INFORMATION SHOWN =
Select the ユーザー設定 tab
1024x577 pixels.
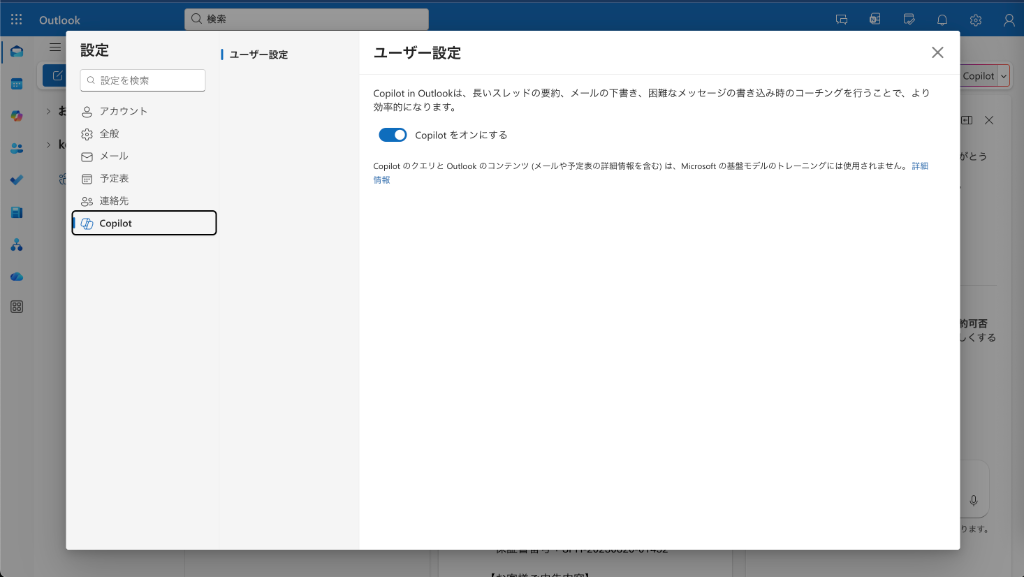click(x=258, y=55)
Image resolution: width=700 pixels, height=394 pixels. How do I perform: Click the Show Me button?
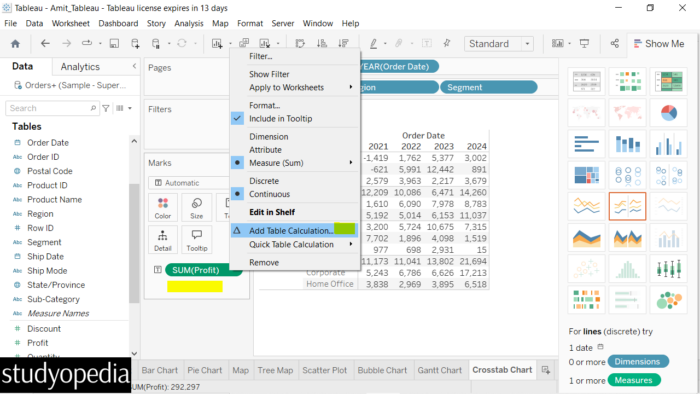[659, 44]
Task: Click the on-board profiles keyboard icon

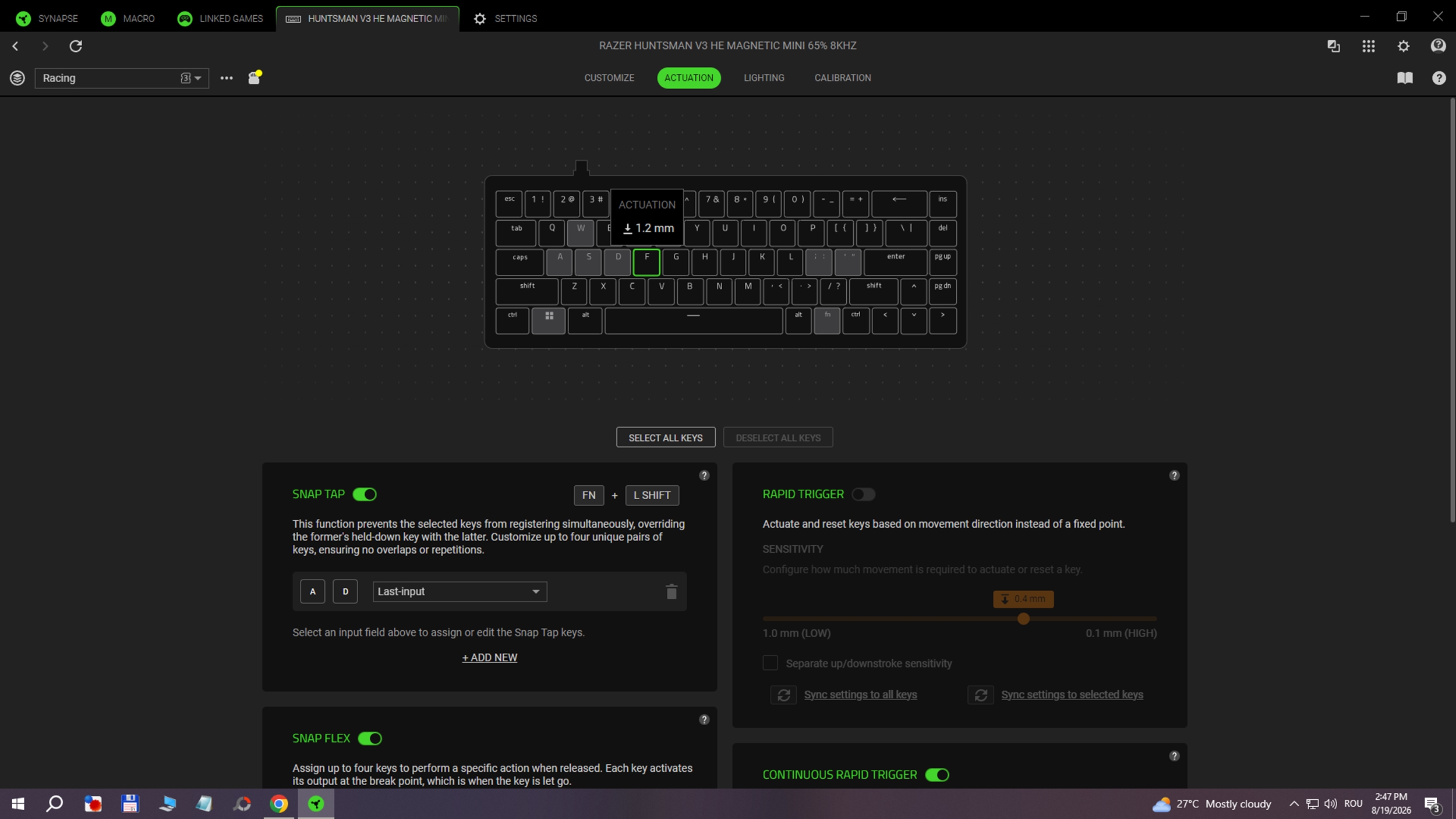Action: tap(255, 77)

EXERCISE DESCRIPTION = Collect every line of the listing above that contains the string "pixels", treating uppercase and lowercase as distinct.

RESPONSE TO THE TASK =
1024x577 pixels.
Image resolution: width=700 pixels, height=394 pixels. How do I perform: Click the Show Me button?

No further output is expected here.